De façon générale, Keane semble avoir privilégié une mise en avant des mélodies de piano signées Tim Rice-Oxley; et ils ont bien fait, puisque ces inspirations coldplayesques ont largement contribué à façonner l’identité musicale du groupe et à faire de cet album une référence absolue de la pop rock britannique des années 2000.
Ballades à gogo
Après la nostalgie, place à la découverte. Keane nous propose de nous familiariser aux douze titres finalement délaissés dans la sélection finale du tracklisting. Force est de constater, après écoute, que la plupart de ces morceaux auraient pu figurer sans problème sur le disque. Certains sont même franchement excellents; “Get Away From Yourself”, en particulier, est un condensé parfait de tout ce que Keane sait faire de mieux : une power ballade portée par un piano ultra mélodique et des parties vocales à la fois puissantes et pudiques, avec une tonalité mi-pop mi-épique qui ne tombe jamais dans l’écœurement.

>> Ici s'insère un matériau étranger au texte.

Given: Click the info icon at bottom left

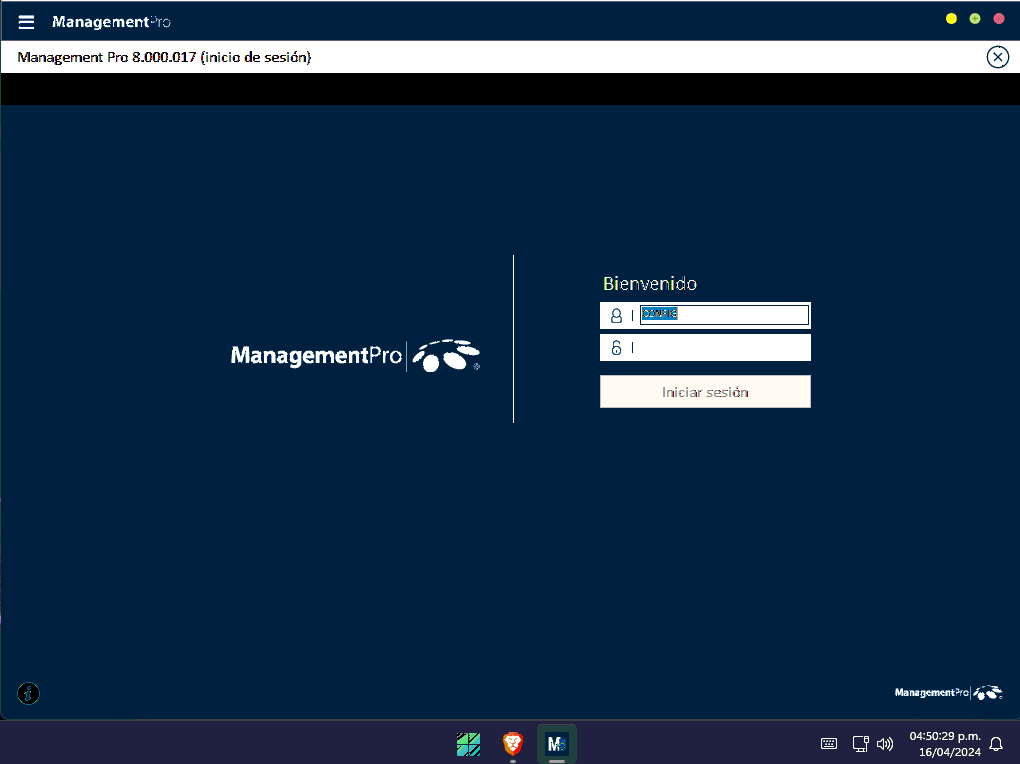Looking at the screenshot, I should click(29, 693).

Mais elle fait un peu figure d’exception au milieu du reste; la plupart des bonus contenus sur ce deuxième disque ressemblent davantage à “She Has No Time” qu’à “Can’t Stop Now”. Des ballades calmes et mélancoliques, suivant un simple arrangement piano/voix, généralement plus introspectives que les refrains entraînants devenus références de “Somewhere Only We Know” et “Everybody’s Changing”. “Love Actually”, sortie en single et dont le titre est volontairement tiré du fameux rom-com britannique, rappelle “We Might As Well Be Strangers”. Les fans de Keane ont donc largement de quoi se mettre sous la dent, puisque ce sont presque toutes des sorties exclusives, sauf “Allemande” et “Snowed Under” (dont les paroles sont à l’origine du titre de l’album), présentes sur la version japonaise du disque.
Retour aux sources
Enfin, pour clôturer ce paisible voyage rétrospectif, Keane nous propose une démo par morceau de l’album (sauf “Somewhere Only We Know”, qui a droit à deux démos). La démarche est d’autant plus intéressante que Tom Chaplin, Tim Rice-Oxley et Richard Hughes ont passé beaucoup de temps à chercher leur identité musicale avant d’aboutir à un résultat satisfaisant, et de se dévoiler au grand public : “She Has No Time”, toute première composition de l’album, date de 1999, soit cinq ans avant la sortie de Hopes And Fears. Néanmoins, les démos comprises sur le troisième disque sont toutes issues de la période 2002-2003. Sur quatre d’entre elles, intitulées “Tim Demo“, c’est la voix de Tim Rice-Oxley, pianiste et compositeur principal du groupe, que l’on entend.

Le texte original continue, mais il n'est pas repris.